Women Are Saving More But Have Saved Less
What’s in your
wallet 401(k)? Apparently, if you’re a lady, you’re more likely to be saving for retirement — even if you’re not earning that much to begin with.
Women earning between $20,000 and $40,000, for example, have saved an average of $17,300 in their 401(k), as of the year ended Sept. 30, 2014. Men in that income range have an average of $15,200 in their account. Fidelity’s data are based on 13 million accounts.
One reason for the gap is simple: Women joined their employer’s retirement plan at higher rates, on average, in 2013 than men making comparable salaries. And they contributed 6 percent to 12 percent more, on average, than men, according to separate figures from Vanguard Group Inc.
Men aren’t saving as much proportionally but, because of a glitch in the system that works in their favor (patriarchy), they have more total:
If you remove the income filter and just look at gender, though, women have less saved than men. Their 401(k)s hold $73,100 on average, compared with $108,800 for men. That difference is less about women and their savings habits than it is about women and wages. The average female worker in the U.S. makes less than her male counterpart, and so has less money to defer in retirement accounts.
Hmph. Ok but still, fellas, what’s holding you back from contributing more?
I should note here that I hate gender essentialism. “Men drive like this, women drive like that!” “Men can only see things that are moving, because they used to hunt buffalo, whereas women can only see things that are stationary, because they were gathering berries, so that’s why women can find things in the fridge.” It’s reductive and silly.
If the facts underlying this study are true, though, there does seem to be a small but potentially interesting gender divide in how we save. Do women save more in retirement accounts because they know they’ll earn less, on average, over the course of their lives, and also live longer? Do men worry about it a bit less because they have more of a cushion?
Are women more conditioned to Think About The Future and Be Prepared, whereas men are more conditioned to Live in the Moment and pretend they’re immortal so that society can send them off to war as needed?
Are you influenced in how you save by things like gender, do you think? Or does it honestly not matter?
In case you need a refresher, this was the advice from US News on how to max out your retirement accounts in 2014.
Most workers can contribute up to $17,500 to a 401(k), 403(b) or the federal government’s Thrift Savings Plan in 2014. To max out this type of retirement account, you would need to contribute $1,458 per month or $729 per paycheck if you are paid twice per month. For someone in the 25 percent tax bracket, contributing the maximum will save you $4,375 in federal income taxes. Income tax won’t be due on your 401(k) contributions until you withdraw the money from the account. The contribution limits are adjusted annually to keep pace with inflation. “Adjust your contributions each year on the 401(k) site, and work with your [human resources] department to make sure that you are maximizing it,” says Clarissa Hobson, a certified financial planner for Carnick and Kubik in Colorado Springs, Colo.

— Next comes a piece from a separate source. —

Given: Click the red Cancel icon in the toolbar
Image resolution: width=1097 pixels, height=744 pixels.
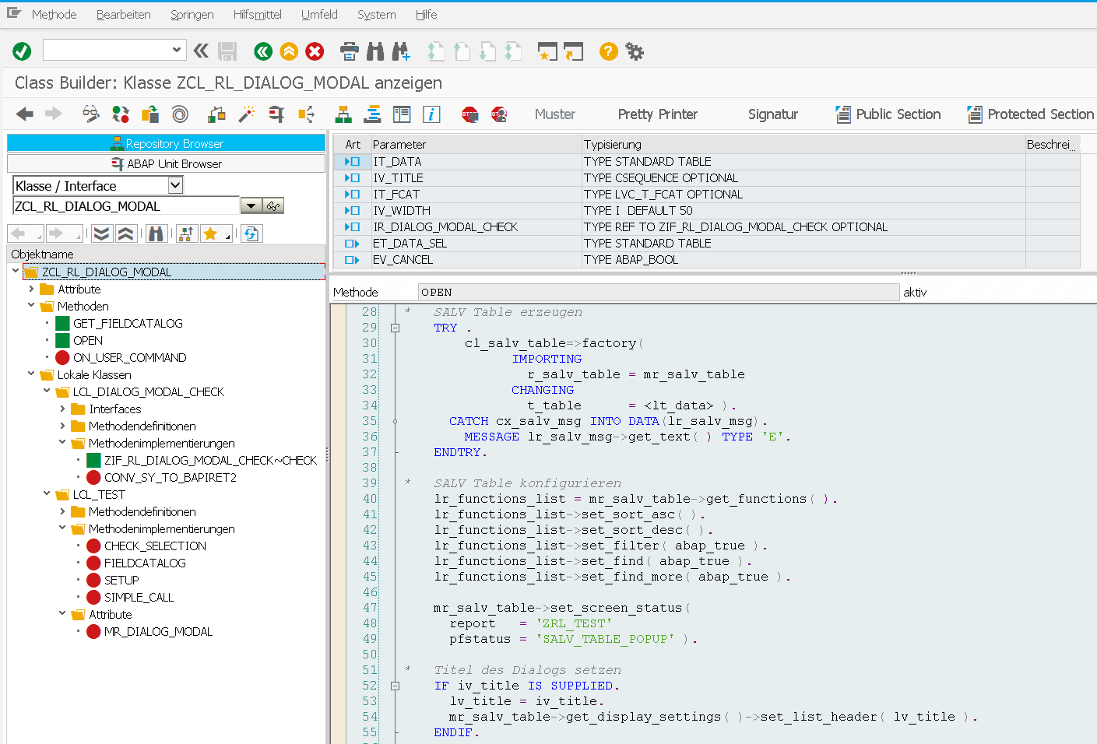Looking at the screenshot, I should (314, 51).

There will be new info for 2015, naturally, and we’ll share it here.
And if you’re ready to begin saving seriously, Money Under 30 recommends starting with two simple rules:
- If your employer matches 401k funds, contribute enough to get the full match. Do this first. Even if you’re in debt. Even if you don’t put in a penny more.
- Next, if you can contribute to a Roth IRA, work on contributing the full $5,000 a year to that account before you contribute elsewhere.